• _How to complete this task_
Copy each line below that includes "icon".

• _Exercise input_
════════════════════

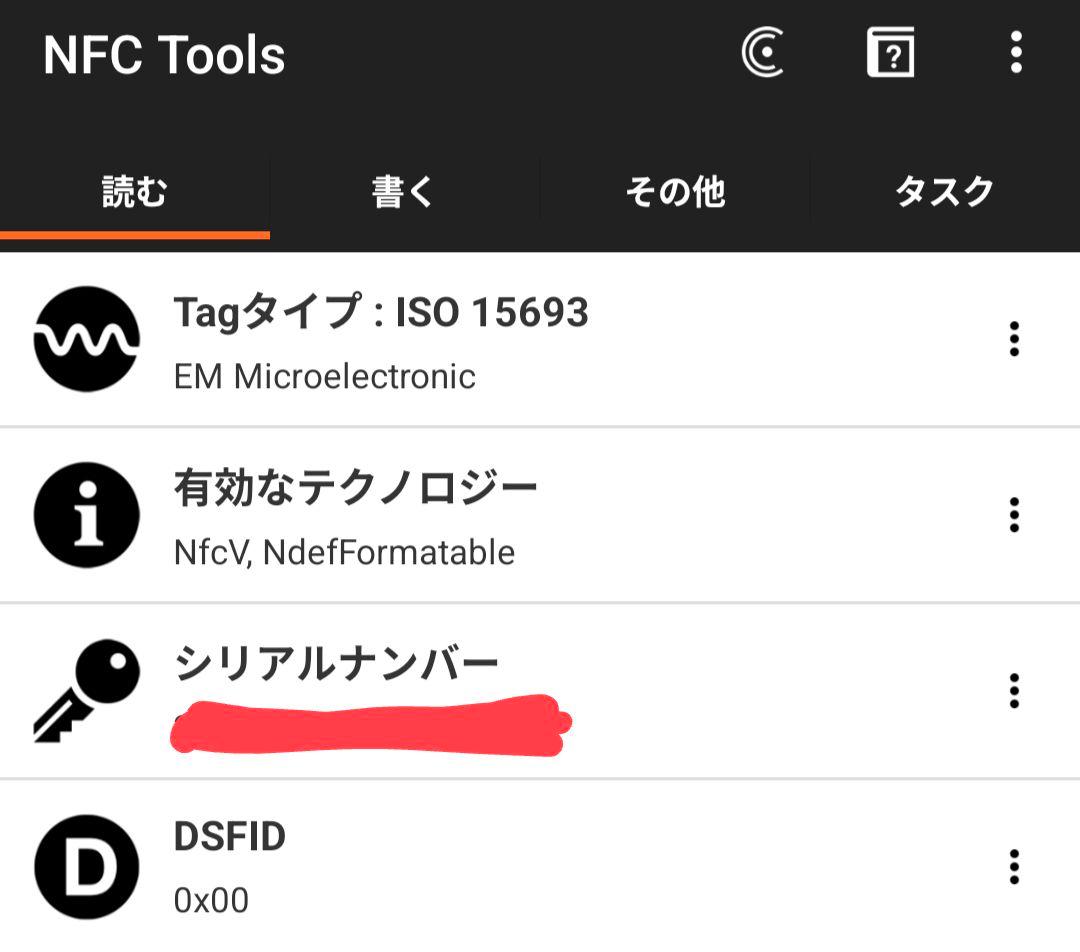The image size is (1080, 952).
Task: Open options menu for シリアルナンバー row
Action: [1014, 691]

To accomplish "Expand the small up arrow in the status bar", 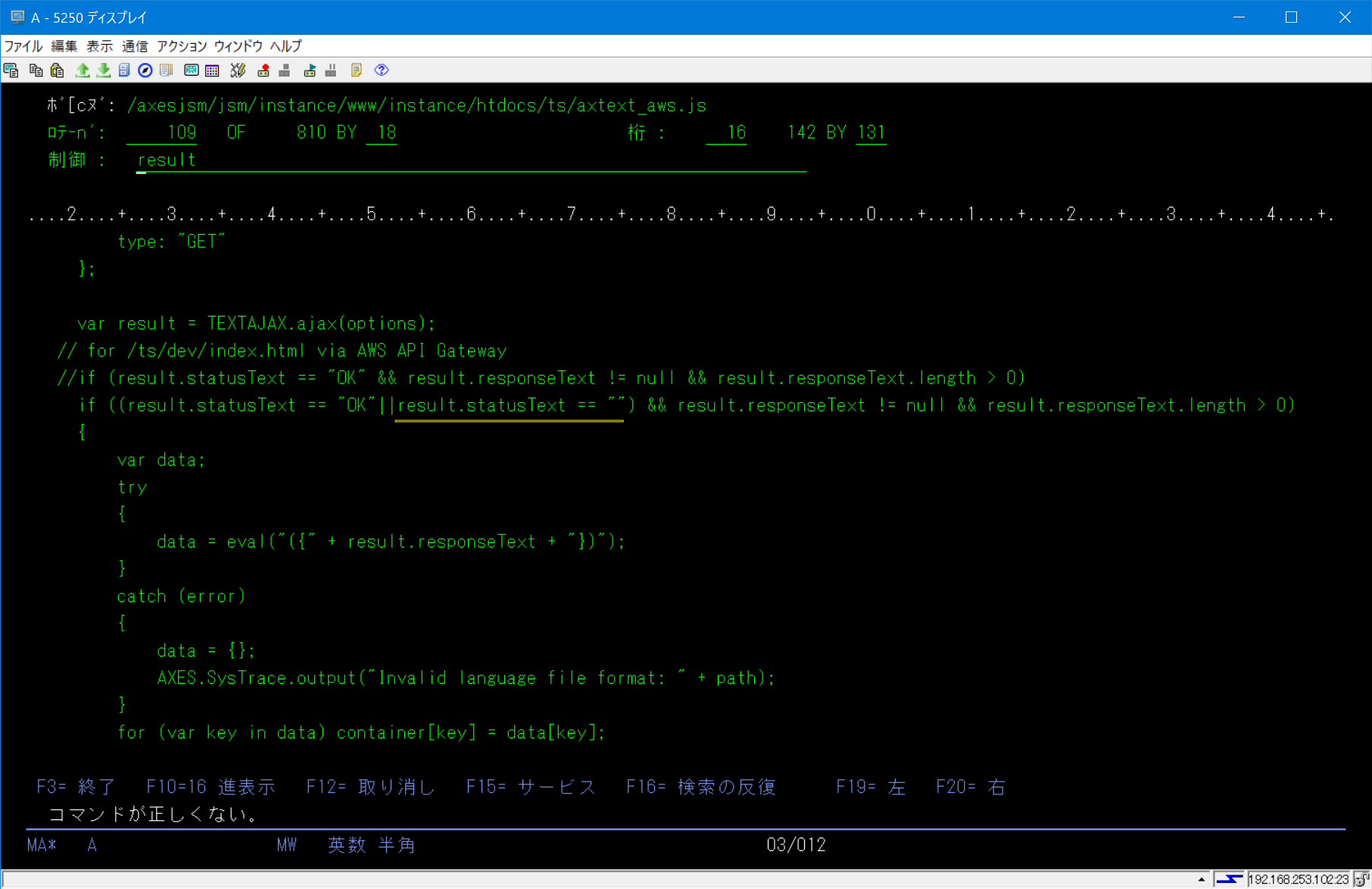I will tap(1201, 879).
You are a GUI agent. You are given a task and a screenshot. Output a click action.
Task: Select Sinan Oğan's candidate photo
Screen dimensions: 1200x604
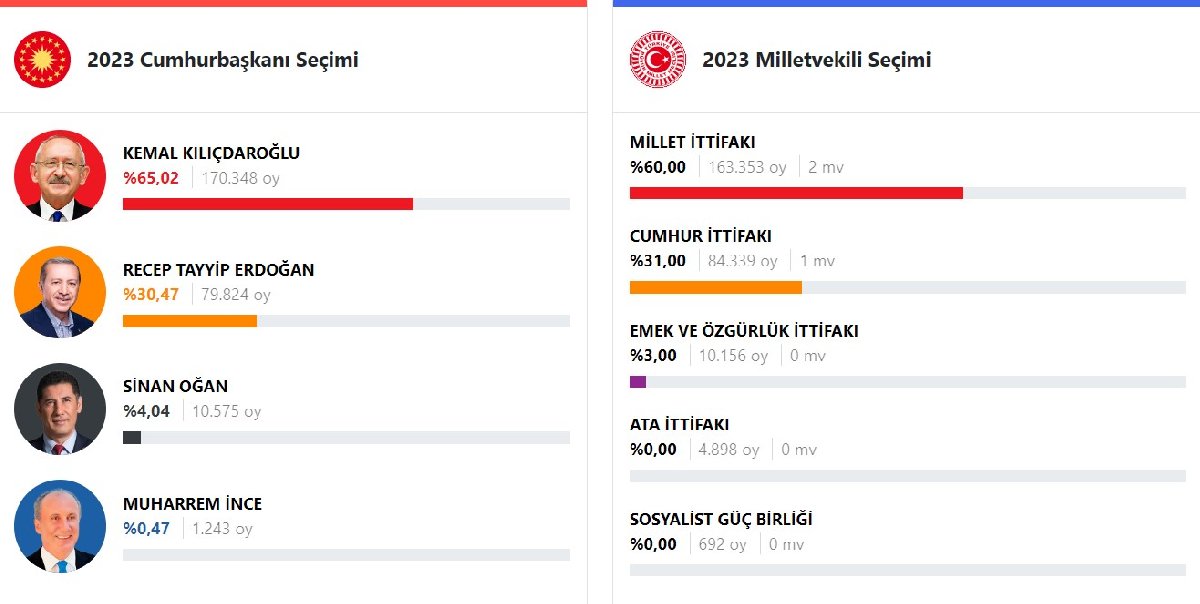[60, 409]
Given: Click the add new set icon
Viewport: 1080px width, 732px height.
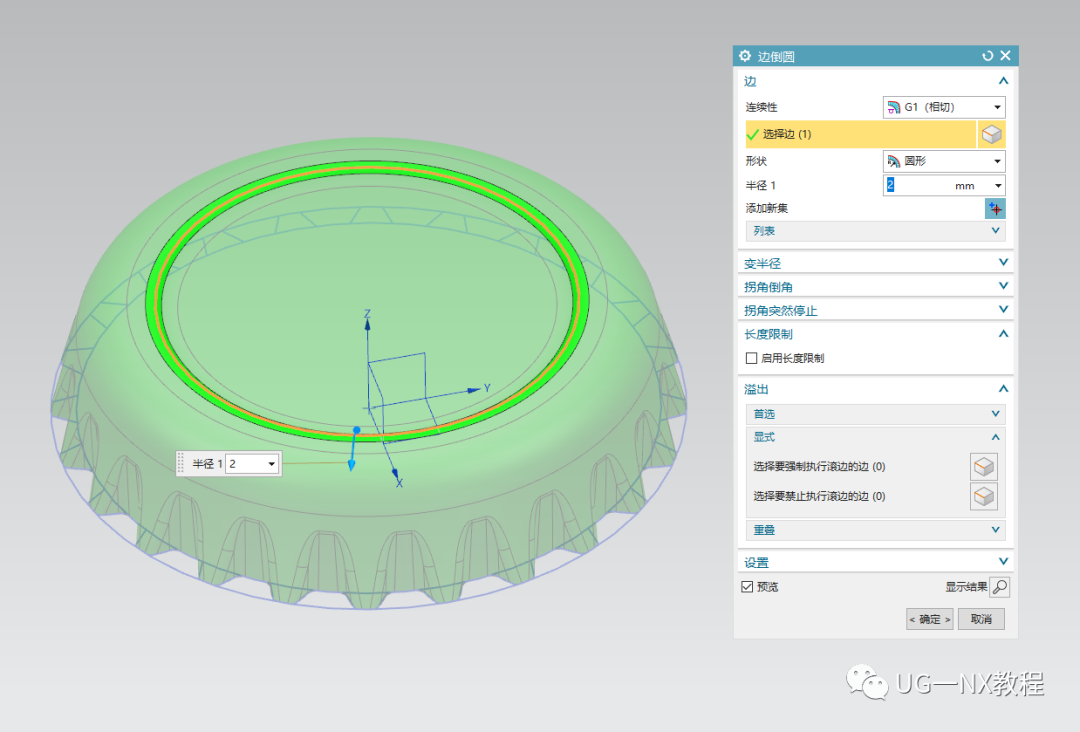Looking at the screenshot, I should coord(995,209).
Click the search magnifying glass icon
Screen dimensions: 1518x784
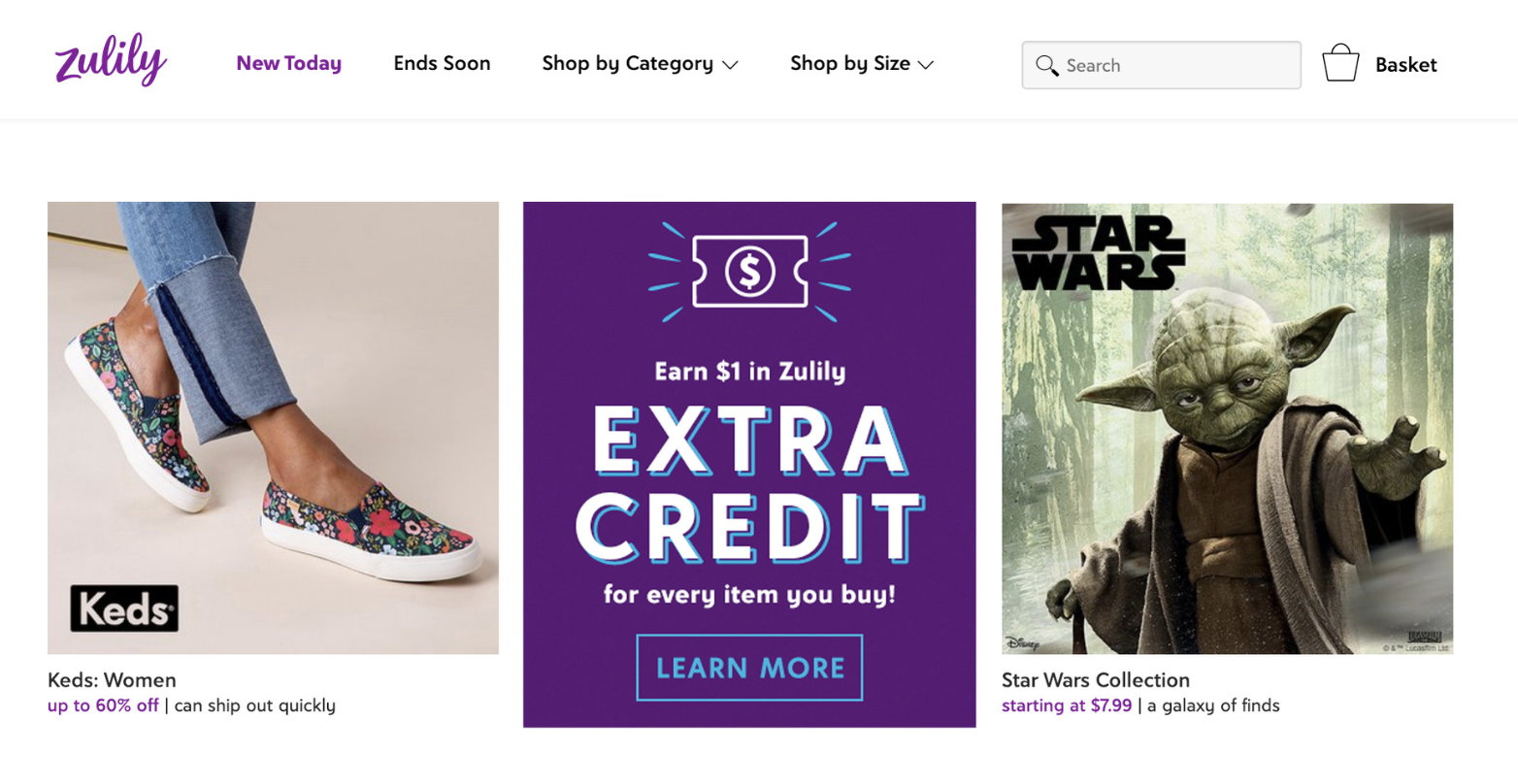[x=1046, y=65]

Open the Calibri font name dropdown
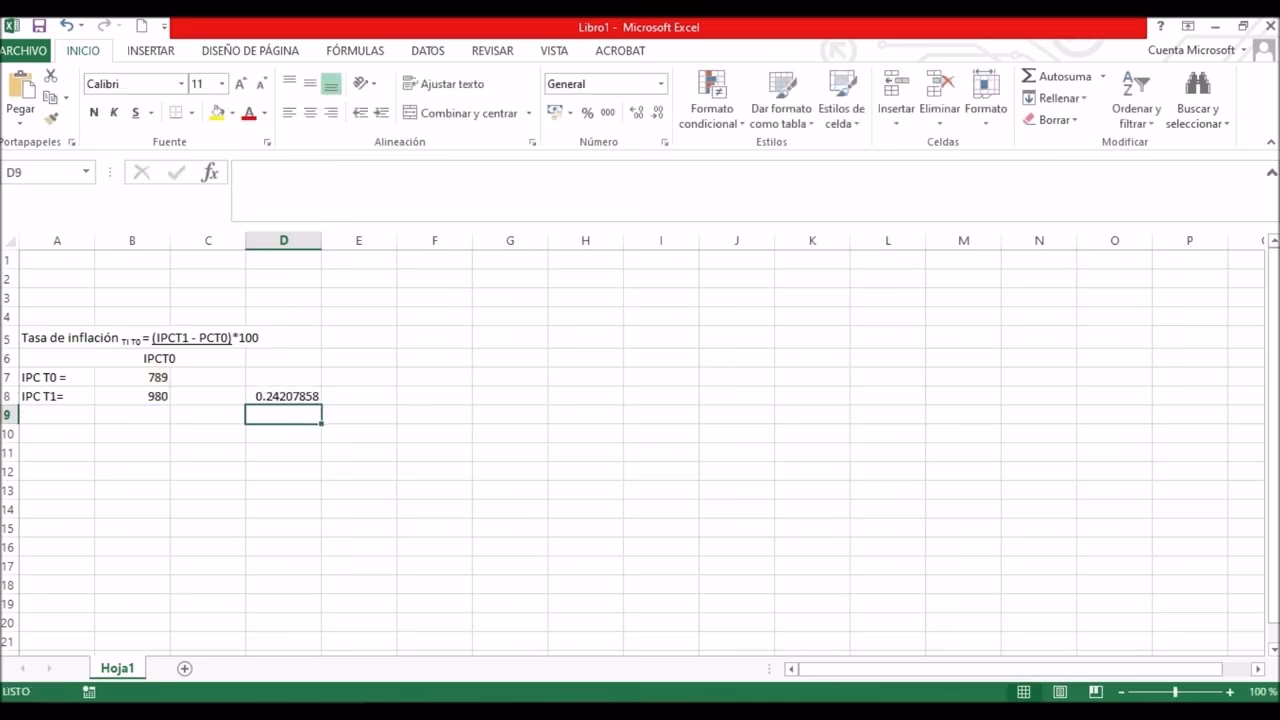[x=181, y=84]
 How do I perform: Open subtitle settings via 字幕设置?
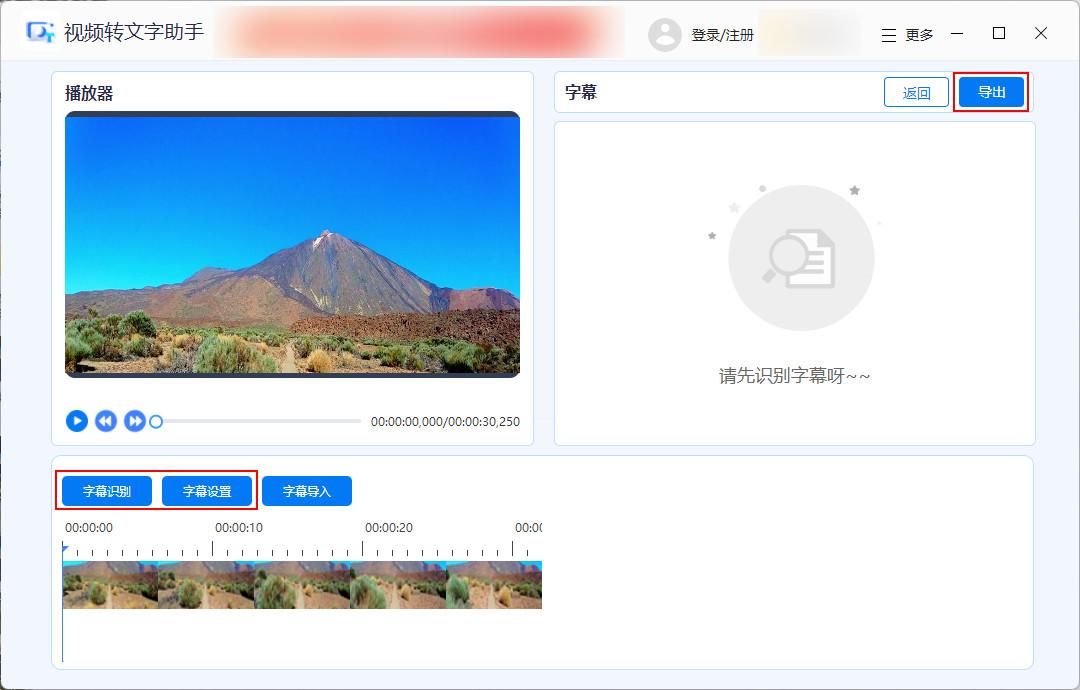tap(207, 490)
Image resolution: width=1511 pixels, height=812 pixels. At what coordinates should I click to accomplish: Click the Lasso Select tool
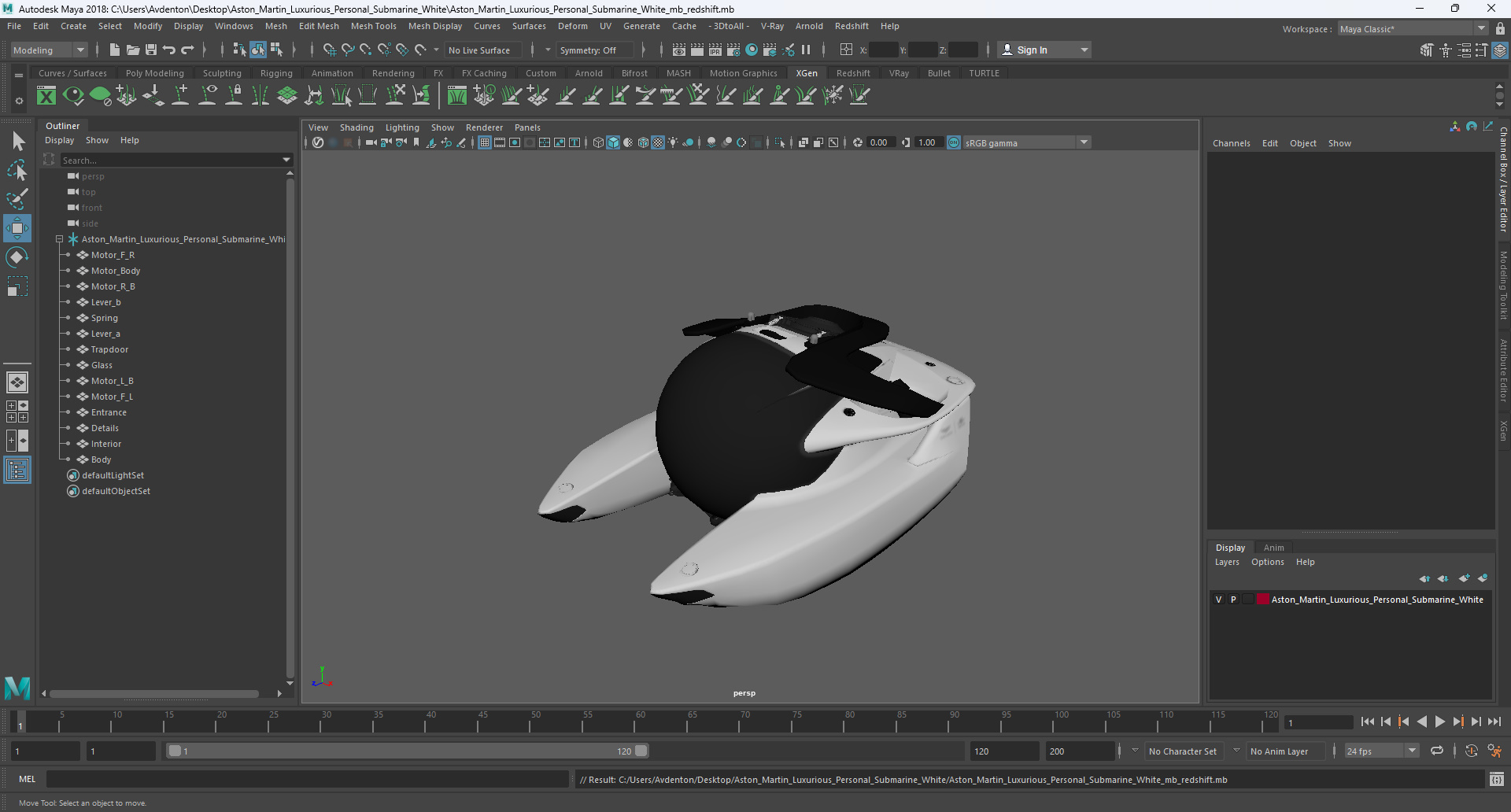[x=17, y=170]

════════════════════

• _Worked solution_
Given: Click the add new set icon
Click the search magnifying glass icon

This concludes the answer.